## About this task
Nothing but the lines from the one containing "The image size is (994, 599)." to the end of the records that follow should be transcribed, each exactly, with the pictures left out.

(Dataset entries)
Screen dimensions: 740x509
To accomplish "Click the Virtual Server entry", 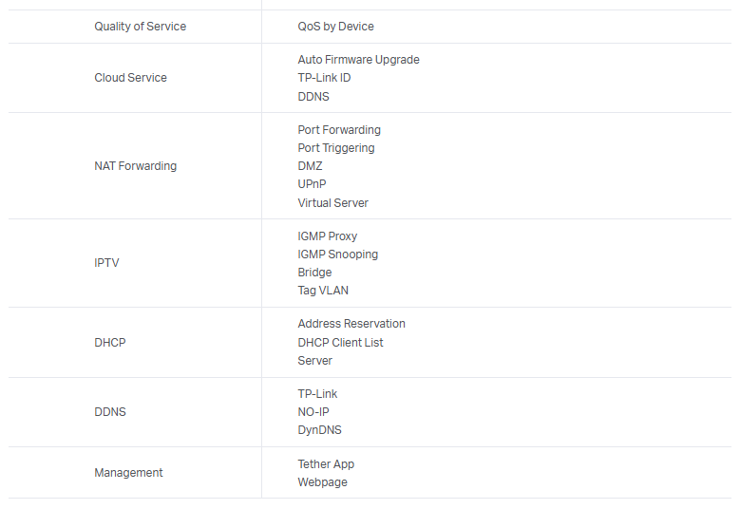I will 332,203.
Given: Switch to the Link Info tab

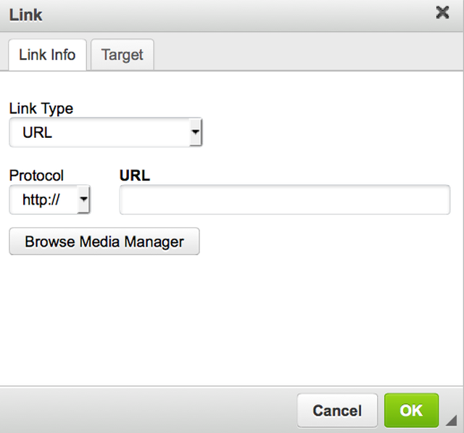Looking at the screenshot, I should (x=47, y=55).
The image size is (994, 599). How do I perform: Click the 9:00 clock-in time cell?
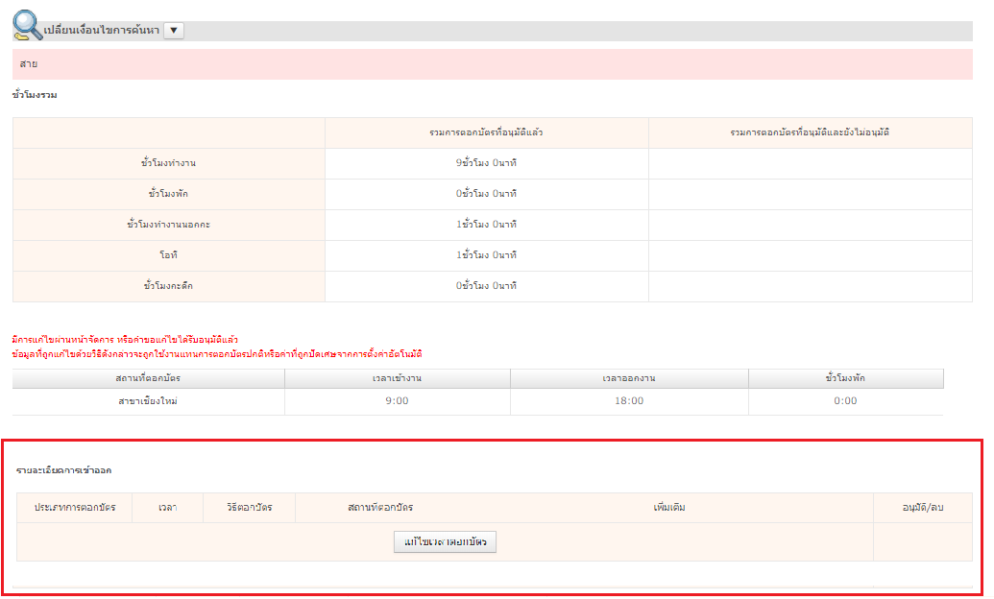tap(397, 401)
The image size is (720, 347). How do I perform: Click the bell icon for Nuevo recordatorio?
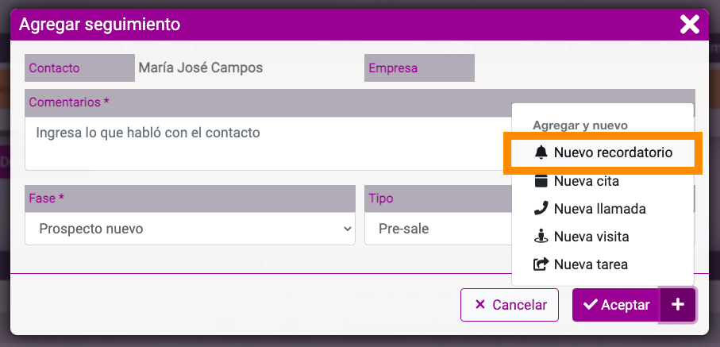click(541, 152)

## Answer to this task
The image size is (994, 599). How do I perform: Click the 9:00 clock-in time cell?
tap(397, 401)
The image size is (720, 347). How do I perform: Click the bell icon for Nuevo recordatorio?
click(541, 152)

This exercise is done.